There is a growing body of evidence to support the notion that targeting the left DLPFC with rTMS dynamically changes the connection of this brain region with the subgenual cingulate cortex, an area strongly implicated in the pathophysiology of major depression (
18,
19). This theory suggests that rTMS activates the underactive left DLPFC in depressed individuals, which in turn reduces overactive subgenual cingulate cortex activity in major depression, possibly through a long-term potentiation method at the neuronal level. In fact, there is some preclinical evidence to support the specific 50–60 minute intertreatment window in the SNT protocol as a component of the treatment that enhances clinical improvement through the process of additive metaplasticity on the cell and circuit level (
20). Metaplasticity refers to the process of change in magnitude or direction of plasticity; put more simply, it is plasticity of neuroplasticity. Thus, treatment with the SNT protocol may, in theory, accelerate neuroplasticity through metaplastic effects on the magnitude and intensity of TBS-induced neuroplasticity. This could be one reason why the SNT protocol yields such strong effects while earlier accelerated protocols with shorter intertreatment windows far shorter than 50 minutes did not. A large open-label accelerated trial currently under way has also found robust responses with this same intertreatment window, albeit with only 600 pulses per treatment (D. Blumberger et al., personal communication). It still remains to be determined whether the intertreatment interval (50 minutes) is necessary to produce the robust treatment response or whether this is simply a reflection of the uniquely very high number of stimuli delivered daily in SNT (18,000). While it has been suggested that repeated sessions of iTBS produce neuroplasticity to achieve the beneficial effects of accelerated iTBS in depression (20), this has recently been called into question (21). Hence, the high number of pulses delivered in an even shorter time window (i.e., between 1 and 2 hours) may potentially achieve comparable results, and such trials should be considered.
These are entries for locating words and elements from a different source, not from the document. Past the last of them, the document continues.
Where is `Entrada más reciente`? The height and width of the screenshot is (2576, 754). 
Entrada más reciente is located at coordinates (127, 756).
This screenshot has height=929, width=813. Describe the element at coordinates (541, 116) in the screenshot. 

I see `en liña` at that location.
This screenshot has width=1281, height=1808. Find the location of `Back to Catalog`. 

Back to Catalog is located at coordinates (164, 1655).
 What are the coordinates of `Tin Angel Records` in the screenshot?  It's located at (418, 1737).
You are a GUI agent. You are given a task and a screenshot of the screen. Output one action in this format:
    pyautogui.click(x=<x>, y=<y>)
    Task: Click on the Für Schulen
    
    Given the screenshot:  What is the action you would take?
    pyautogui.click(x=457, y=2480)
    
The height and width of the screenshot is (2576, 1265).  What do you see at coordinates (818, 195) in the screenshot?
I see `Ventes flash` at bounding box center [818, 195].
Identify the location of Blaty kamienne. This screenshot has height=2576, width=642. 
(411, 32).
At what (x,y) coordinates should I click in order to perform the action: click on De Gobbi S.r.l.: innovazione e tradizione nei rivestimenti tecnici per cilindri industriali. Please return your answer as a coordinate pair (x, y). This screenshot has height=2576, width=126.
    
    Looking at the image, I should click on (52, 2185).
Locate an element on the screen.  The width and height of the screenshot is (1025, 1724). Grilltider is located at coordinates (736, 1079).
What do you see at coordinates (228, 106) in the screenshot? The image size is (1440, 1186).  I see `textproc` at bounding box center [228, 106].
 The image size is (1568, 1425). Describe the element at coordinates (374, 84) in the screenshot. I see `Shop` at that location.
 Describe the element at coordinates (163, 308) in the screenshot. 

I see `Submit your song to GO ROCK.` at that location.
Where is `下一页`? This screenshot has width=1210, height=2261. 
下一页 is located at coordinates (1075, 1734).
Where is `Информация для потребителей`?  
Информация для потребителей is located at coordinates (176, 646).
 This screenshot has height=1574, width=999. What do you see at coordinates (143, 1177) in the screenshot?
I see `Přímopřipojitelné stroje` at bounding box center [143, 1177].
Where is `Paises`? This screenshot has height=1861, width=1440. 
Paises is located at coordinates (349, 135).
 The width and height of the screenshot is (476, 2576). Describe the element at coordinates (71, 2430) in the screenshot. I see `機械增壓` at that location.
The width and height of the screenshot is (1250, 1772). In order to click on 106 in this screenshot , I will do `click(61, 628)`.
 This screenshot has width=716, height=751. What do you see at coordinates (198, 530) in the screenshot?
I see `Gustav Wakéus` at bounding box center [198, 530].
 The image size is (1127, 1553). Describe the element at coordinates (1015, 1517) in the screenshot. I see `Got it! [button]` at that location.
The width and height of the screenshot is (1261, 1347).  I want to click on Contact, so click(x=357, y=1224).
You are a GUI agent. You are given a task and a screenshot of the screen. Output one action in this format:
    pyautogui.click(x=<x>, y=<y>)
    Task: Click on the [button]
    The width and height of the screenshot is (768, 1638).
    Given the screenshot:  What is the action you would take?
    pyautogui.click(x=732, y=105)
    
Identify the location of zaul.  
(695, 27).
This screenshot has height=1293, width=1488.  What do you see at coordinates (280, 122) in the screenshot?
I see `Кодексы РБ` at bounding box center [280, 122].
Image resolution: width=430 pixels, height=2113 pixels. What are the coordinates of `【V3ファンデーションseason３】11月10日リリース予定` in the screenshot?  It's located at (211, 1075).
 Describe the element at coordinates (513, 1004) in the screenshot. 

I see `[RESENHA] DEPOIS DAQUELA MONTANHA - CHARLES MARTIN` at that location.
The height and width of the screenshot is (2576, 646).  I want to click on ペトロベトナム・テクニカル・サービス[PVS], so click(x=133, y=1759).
With the growing acceptance of accelerated TBS treatments by physicians, researchers, and patients, a new avenue of rTMS research is now open. Future studies in this area should further refine treatment parameters and investigate the role for accelerated protocols in other psychiatric diseases, such as bipolar depression and severe treatment-resistant depression in the inpatient setting. Further study of these treatment approaches may lead to improved outcomes in a substantial proportion of patients, offering tremendous hope for those who suffer with disabling conditions.